# What you are asked to do:
Once the line containing "The width and" is found, please copy it and all lines after it through the end of the records, exactly, leaving out pictures.

Top of Data to process

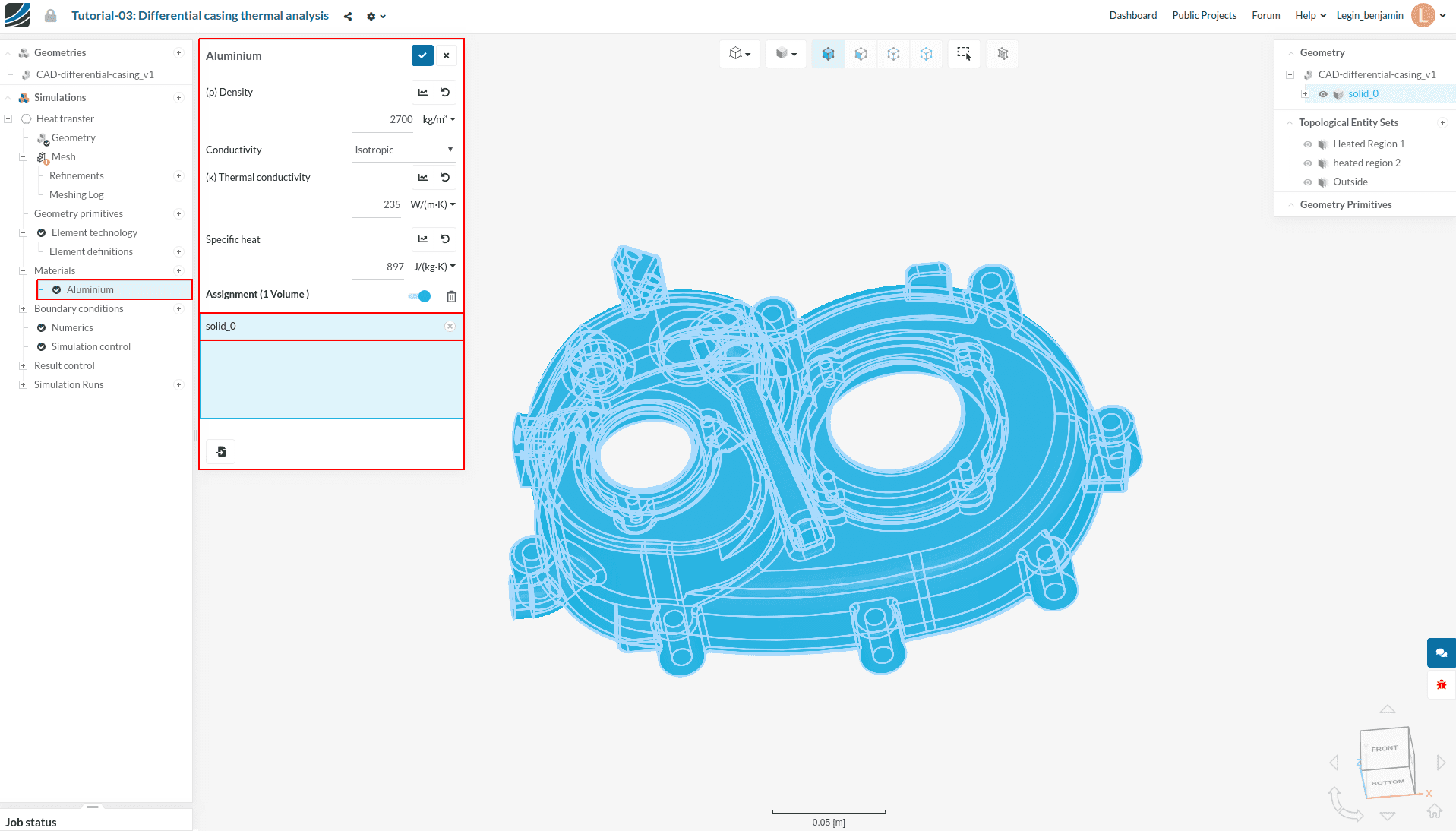Toggle the Assignment selection switch
The height and width of the screenshot is (831, 1456).
tap(420, 296)
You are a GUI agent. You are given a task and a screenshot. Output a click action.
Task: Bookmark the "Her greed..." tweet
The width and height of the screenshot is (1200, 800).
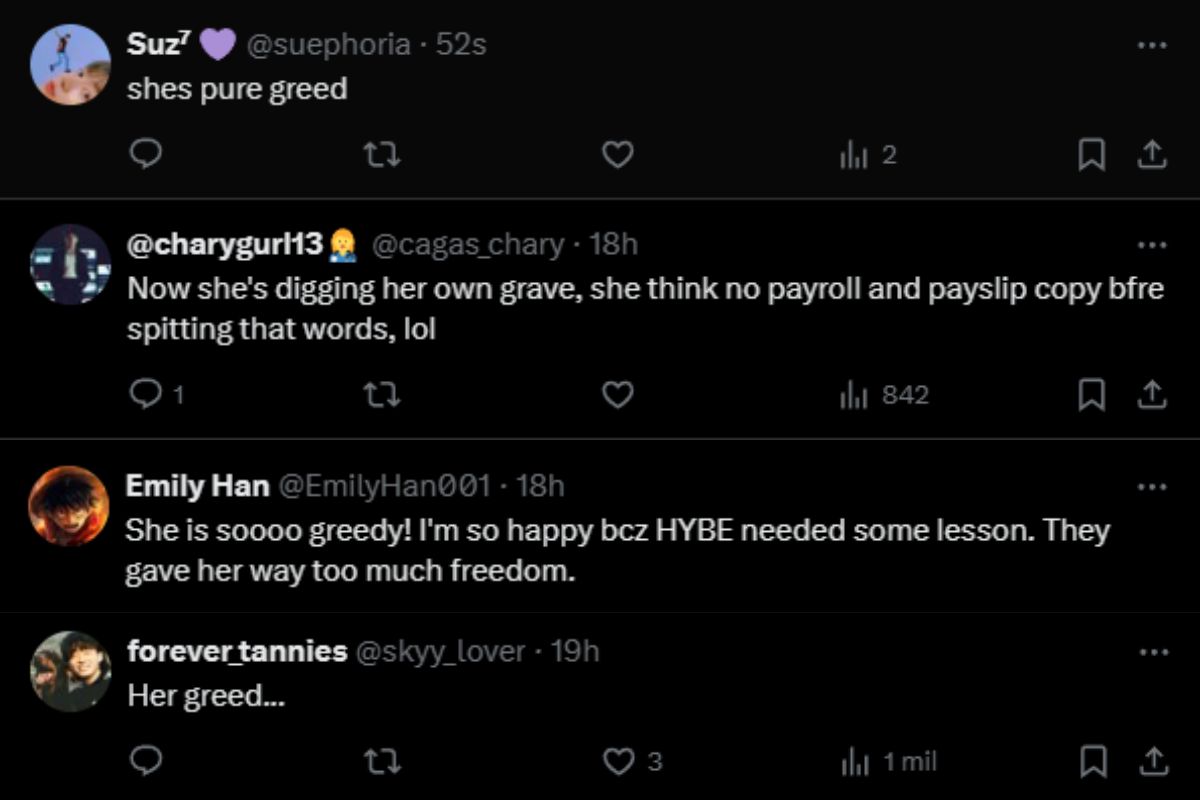[x=1092, y=761]
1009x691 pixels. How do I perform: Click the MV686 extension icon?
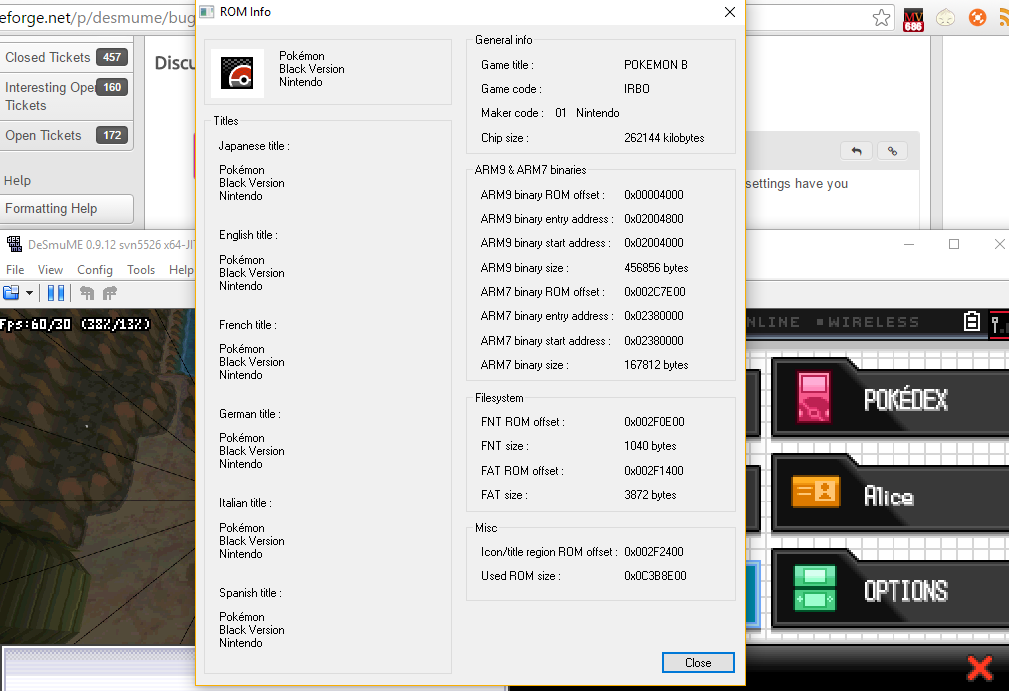tap(913, 17)
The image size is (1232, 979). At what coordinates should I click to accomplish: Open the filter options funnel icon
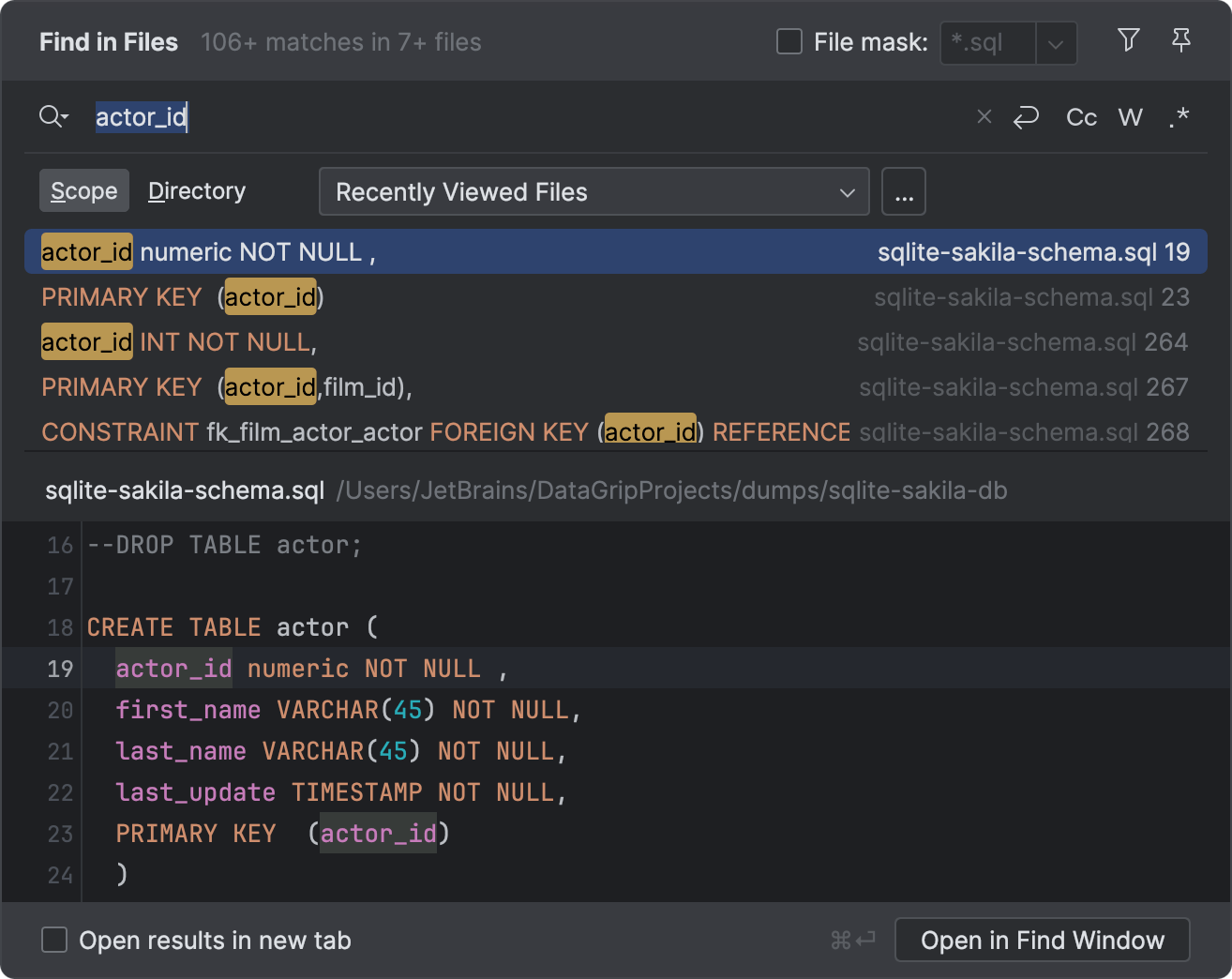click(x=1128, y=41)
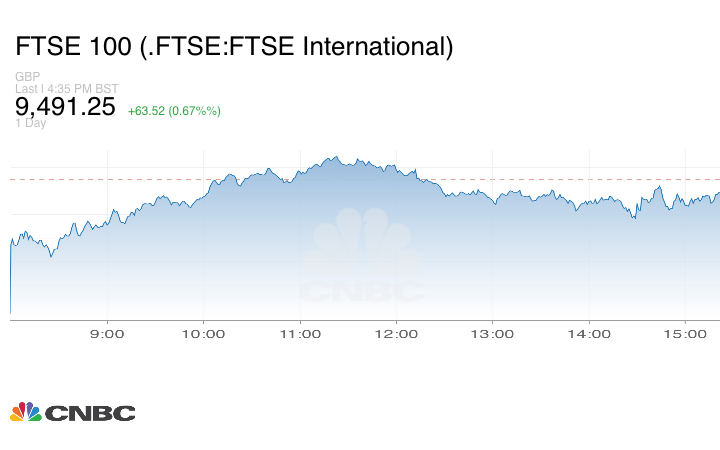Click the green +63.52 (0.67%) change figure
This screenshot has width=720, height=450.
pos(174,110)
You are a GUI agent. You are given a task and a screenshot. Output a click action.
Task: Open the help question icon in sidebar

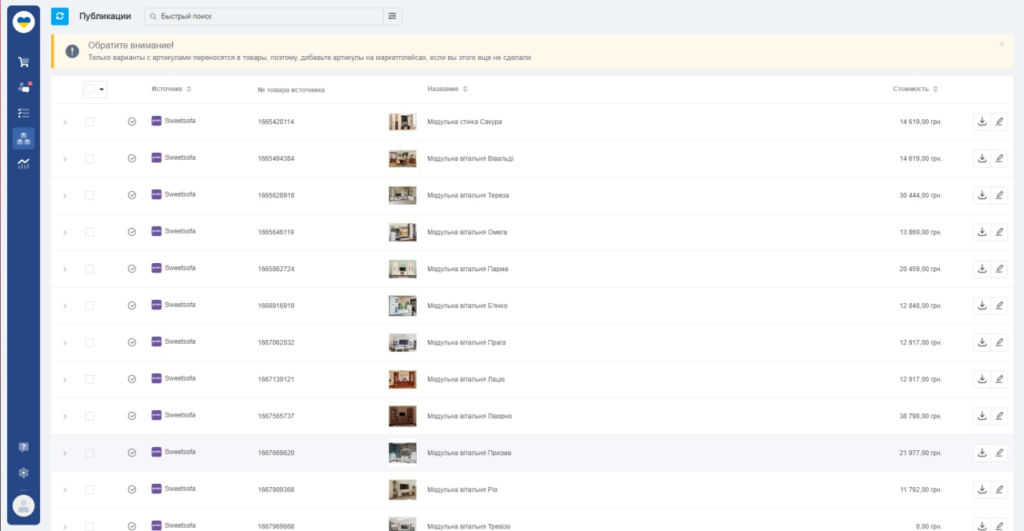tap(23, 446)
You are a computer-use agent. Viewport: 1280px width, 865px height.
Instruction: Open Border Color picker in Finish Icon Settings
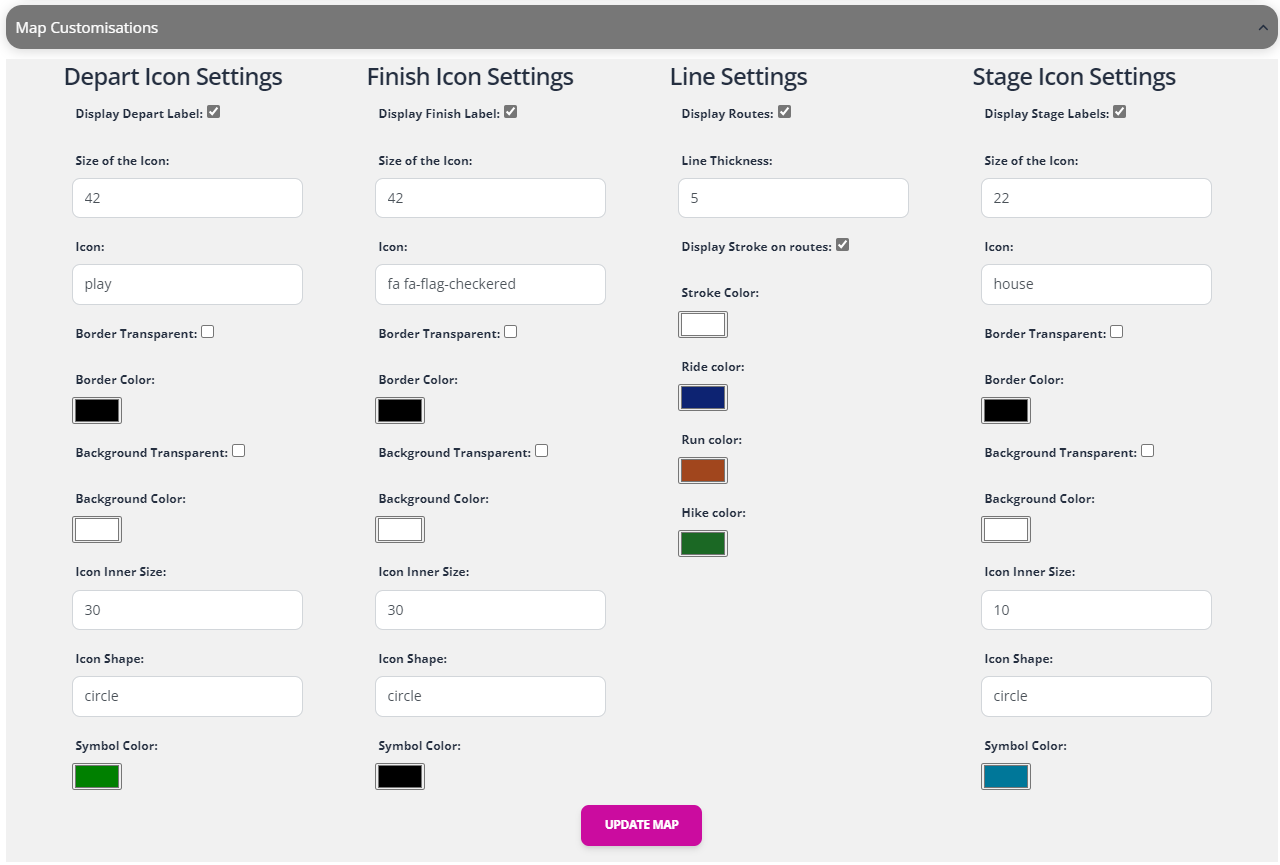click(x=400, y=410)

Bottom of Data to process

# Task response:
The width and height of the screenshot is (1200, 800).
[x=1092, y=761]
1009x691 pixels. How do I perform: Click the MV686 extension icon?
tap(913, 17)
The image size is (1232, 979). At what coordinates should I click to accomplish: Open the filter options funnel icon
click(x=1128, y=41)
Click the green +63.52 (0.67%) change figure
This screenshot has width=720, height=450.
pos(174,110)
You are a GUI agent. You are given a task and a screenshot. Output a click action.
Task: Open the help question icon in sidebar

tap(23, 446)
You are a computer-use agent. Viewport: 1280px width, 865px height.
Instruction: Open Border Color picker in Finish Icon Settings
click(x=400, y=410)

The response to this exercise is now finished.